Expresso, je m'exprime, je situationne ma minuscule trajectoire personnelle, infinitésimale trace éphémère (comme le moustique qui ne vit qu'une nuit - FMR) je fixe mon curseur dans l'immense chaîne de l'humanité, humble maillon entre les 100 milliards de frères et de soeurs qui nous ont précédé et celles et ceux à venir.
Minuscule dans le temps, minuscule dans l'espace, sur ce satellite minuscule perdu aux confins de notre galaxie minuscule, elle-même perdue dans l'immensité infinie de milliards d'autres galaxies. Vertige...
Combien de tours, de rotations, combien de jours sur Terre ? 20 000, 30 000 ? Quel choc quand je fis ce calcul, juste à temps, avant de franchir les 10 000 jours, à 27 ans... Entre l'infiniment petit et l'infiniment grand, de l'atome à l'univers, je dois trouver ma place, mon espace et mon temps, mon topo, mon chrono, en vous délivrant en chemin morceaux bruts, traces fraîches, empreintes chaudes et impressions fulgurantes, je dois tracer ma route et cheminer longtemps, le plus longtemps, le plus joliment le plus utilement, et le plus agréablement possible, pour enfin devenir ce que je suis et transmettre in fine le souffle de vie, l'amour, l'espoir et la confiance : l'espérance.

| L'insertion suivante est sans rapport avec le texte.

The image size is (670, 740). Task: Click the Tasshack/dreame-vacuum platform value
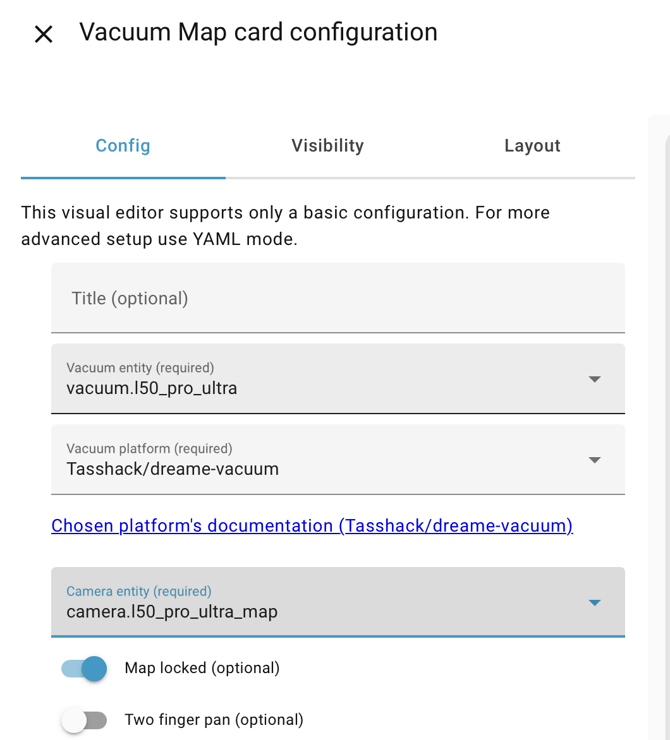click(x=173, y=469)
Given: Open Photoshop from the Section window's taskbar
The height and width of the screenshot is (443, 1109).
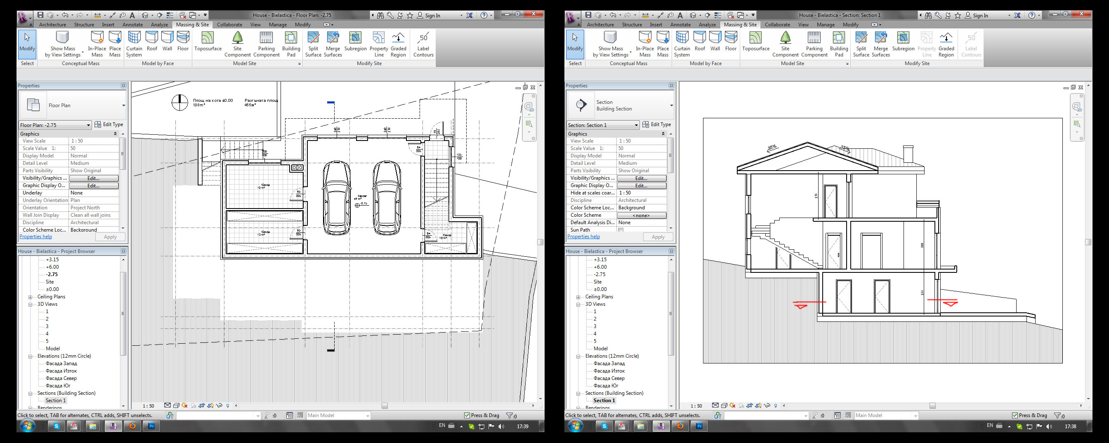Looking at the screenshot, I should tap(699, 426).
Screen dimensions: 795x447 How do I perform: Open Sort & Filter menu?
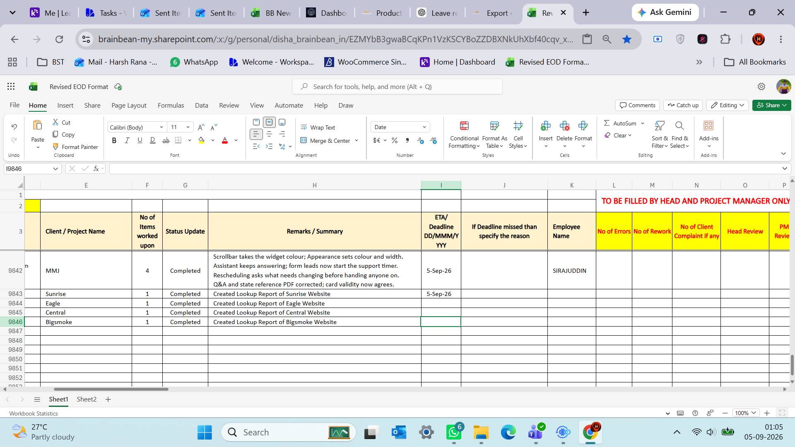pos(660,135)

Expresso, aussi comme un grand coup de gueule pour crier cette immense colère, vitale, saine et nécessaire, un déclic-clac, ce déclic électro-choc, hic et hoc, ici et maintenant, prise de conscience, de toute urgence, s'il est encore temps: il faut bien rebâtir un espoir au milieu du désastre, il ne faut pas laisser l'humanité s'échouer, comme le corps des enfants sur les côtes de l'Europe.
Combien d'Aylan encore ? Combien dont nous ne connaîtrons même pas le nom ? Combien de fois "Plus jamais ça" ?
"Tout l'espoir n'est pas de trop pour regarder le siècle en face" (Aimé Césaire).
Tirer le signal, sonner l'alerte, déclencher l'alarme, il y a urgence à agir, ici et maintenant, s'il est encore temps, car "Le drapeau va au paysage immonde, et notre patois étouffe le tambour" (Arthur Rimbaud, Démocratie, 1875).
Expresso, comme un dernier espoir que tinte un nouveau diapason, un nouveau "LA", une autre alternative, une autre partition, une harmonie nouvelle, une énergie neuve qui nous propulse, et nous envoie valser à l'unisson, satellites, vers de nouveaux orbites...
Par ces récits-anecdotes, ces petites histoires de ma petite vie, cailloux-perles-bijoux-pépites éparpillés, d'images, de mots et de musiques, autant de découvertes dénichées par autant de plongées introspectives ("Mets ton habit scaphandrier, descend dans le coeur de ma blonde" salut Léo Ferré) je vais vous raconter comment j'ai finalement trouvé ma place dans le grand Tout, souhaitant en cela être utile comme l'arbre l'est, qui par sa seule présence symbolise l'espérance : mes racines profondément plongées dans le XIXème siècle-deuxième millénaire, mes branches éperdument déployées vers le ciel du XXIème siècle-troisième millénaire.
De l'arbre nous serons le tronc, pas d'autre solution. Aux suivants les fleurs, aux suivants les fruits, les cerises de la chanson, pour prolonger la vie, pour enraciner l'avenir, vers l'infini, et au-delà !
A mon père, à ma mère, mes ancêtres, mes racines. Pour mon fils, pour mon Amour, pour mon neveu et mes nièces, mes descendants, mes branches.
Mercredi 23 mars 2022, 18 157ème jour sur terre ou à peu près. Tous droits réservés, enfin j'es-père.